═══ Text extract ═══
# Help: Golf Stat-Related College Research Project



## Alty182 (Sep 3, 2011)

I am currently enrolled in a quantitative methods class and my Professor is having us conduct small, semester-long research reports relating to business, organizations, and/or society, and I would love to be able to use the regular golf stats found online to do this project. 

I am brainstorming ideas but am thinking along the lines of "Do higher prize funds/purses necessarily contribute to higher performance by the field of players, on average, on the PGA Ryder Cup" or something like that.

It definitely does not have to be that exact idea, but if anyone can think of something interesting that can be derived from common stats found online week-to-week, that would be fantastic. 

This is a quantitative project, so following previous research done about the challenge of the game of golf, or the effects of golf skills in regards to....etc. would not be viable options.

Thank you very, very much!


----------



## FrogsHair (Mar 4, 2010)

It is my perception that the better players by pass the lower purse competition, and that these same better players only like to play in the larger purse tournaments. If 1st place is not worth a million dollars, it's a waste of their time. My other perception is that with all the endorsement money being paid now a days, that the better players will pick and choose which tournaments they want to play in, leaving a lot of tournaments competitive value suspect.......Anyways, that my story, and I am sticking to it.


----------



## golfjunk (Aug 4, 2010)

I do not think that there is relation. All these top guys have earned more than enough. For example, for the Ryder Cup I may be wrong, but players do not get money to play there (just the endorsement money after the Ryder Cup).


----------
═══ Given records ═══
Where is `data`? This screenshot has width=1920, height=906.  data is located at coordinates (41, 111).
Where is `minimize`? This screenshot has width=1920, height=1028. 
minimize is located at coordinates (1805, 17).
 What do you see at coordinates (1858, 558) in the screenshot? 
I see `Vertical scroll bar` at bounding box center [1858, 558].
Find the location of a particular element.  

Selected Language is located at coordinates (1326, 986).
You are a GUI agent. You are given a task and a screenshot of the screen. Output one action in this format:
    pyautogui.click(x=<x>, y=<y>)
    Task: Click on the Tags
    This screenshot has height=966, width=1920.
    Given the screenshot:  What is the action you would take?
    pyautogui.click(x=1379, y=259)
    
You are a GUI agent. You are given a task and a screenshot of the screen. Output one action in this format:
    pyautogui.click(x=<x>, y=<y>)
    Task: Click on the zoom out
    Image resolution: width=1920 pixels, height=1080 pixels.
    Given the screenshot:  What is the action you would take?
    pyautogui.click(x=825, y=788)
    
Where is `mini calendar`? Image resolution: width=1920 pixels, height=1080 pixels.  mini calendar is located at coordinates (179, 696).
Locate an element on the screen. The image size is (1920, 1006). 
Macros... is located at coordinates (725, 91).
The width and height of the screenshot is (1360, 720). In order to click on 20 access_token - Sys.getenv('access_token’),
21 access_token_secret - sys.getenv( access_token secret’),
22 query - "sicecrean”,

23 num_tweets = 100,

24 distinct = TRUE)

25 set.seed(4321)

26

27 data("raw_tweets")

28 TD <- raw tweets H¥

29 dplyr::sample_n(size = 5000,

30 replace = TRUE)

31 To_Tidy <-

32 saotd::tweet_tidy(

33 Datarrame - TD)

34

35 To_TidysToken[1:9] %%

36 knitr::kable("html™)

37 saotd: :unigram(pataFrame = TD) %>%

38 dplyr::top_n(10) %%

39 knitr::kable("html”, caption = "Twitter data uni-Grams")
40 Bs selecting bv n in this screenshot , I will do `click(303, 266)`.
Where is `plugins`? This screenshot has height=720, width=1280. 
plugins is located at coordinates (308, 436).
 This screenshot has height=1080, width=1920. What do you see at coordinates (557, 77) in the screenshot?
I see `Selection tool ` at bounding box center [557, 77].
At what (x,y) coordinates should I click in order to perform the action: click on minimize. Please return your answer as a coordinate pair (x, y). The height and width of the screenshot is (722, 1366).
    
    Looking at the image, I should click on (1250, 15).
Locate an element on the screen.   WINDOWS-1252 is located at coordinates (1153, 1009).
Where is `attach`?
═══
**Work to do**
Reproduce the golf stats thread word for word from "This is a quantitative" to "very, very much!".

**Result of the exercise**
This is a quantitative project, so following previous research done about the challenge of the game of golf, or the effects of golf skills in regards to....etc. would not be viable options.

Thank you very, very much!